His eyes closed in a sort of intoxication of pleasure, but he saw all
that went on in some miraculous way.

"_First_ lady lead to the right--_toodle rum rum! Gent_ foller after
(step along thar)! Four hands round"----

The boys were immensely pleased with him. They delighted in his antics
rather than in his tunes, which were exceedingly few and simple. They
seemed never to be able to get enough of one tune which he called
"Honest John," and which he played in his own way, accompanied by a
chant which he meant, without doubt, to be musical.

"HON-ers tew your pardners--_tee teedle deedle dee dee dee dee!_ Stand
up straight an' put on your style! _Right_ an' left four"----

The hat was passed by the floor-manager during the evening, and Daddy
got nearly three dollars, which delighted Milton very much.

At supper he insisted on his prerogative, which was to take the
prettiest girl out to supper.

"Look-a-here, Daddy, ain't that crowdin' the mourners?" objected the
others.

"What do you mean by that, sir? No, sir! Always done it, in Michigan and
Yark State both; yes, sir."

He put on his coat ceremoniously, while the tittering girls stood about
the room waiting.
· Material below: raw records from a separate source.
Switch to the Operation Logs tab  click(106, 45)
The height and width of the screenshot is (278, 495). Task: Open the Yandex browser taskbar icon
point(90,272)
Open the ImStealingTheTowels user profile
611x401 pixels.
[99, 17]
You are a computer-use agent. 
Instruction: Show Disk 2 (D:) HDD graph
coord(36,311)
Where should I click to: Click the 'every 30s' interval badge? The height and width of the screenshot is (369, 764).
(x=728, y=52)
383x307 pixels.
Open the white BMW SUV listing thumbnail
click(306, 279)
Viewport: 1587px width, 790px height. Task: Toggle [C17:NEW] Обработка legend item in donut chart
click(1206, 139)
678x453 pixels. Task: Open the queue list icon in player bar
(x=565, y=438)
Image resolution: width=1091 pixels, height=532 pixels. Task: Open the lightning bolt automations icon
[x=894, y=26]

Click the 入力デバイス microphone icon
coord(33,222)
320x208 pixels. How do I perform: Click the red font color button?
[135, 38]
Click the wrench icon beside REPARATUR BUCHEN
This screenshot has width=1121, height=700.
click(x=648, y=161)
He did not delay. His keen eyes had made selection
long before, and, approaching Rose Watson with old-fashioned, elaborate
gallantry, he said: "_May_ I have the pleasure?" and marched out
triumphantly, amidst shouts of laughter.

His shrill laugh rang high above the rest at the table, as he said: "I'm
the youngest man in this crowd, sir! Demmit, I bet a hat I c'n dance
down any man in this crowd; yes, sir. The old man can do it yet."

They all took sides in order to please him.

"I'll bet he can," said Hugh McTurg; "I'll bet a dollar on Daddy."

"I'll take the bet," said Joe Randall, and with great noise the match
was arranged to come the first thing after supper.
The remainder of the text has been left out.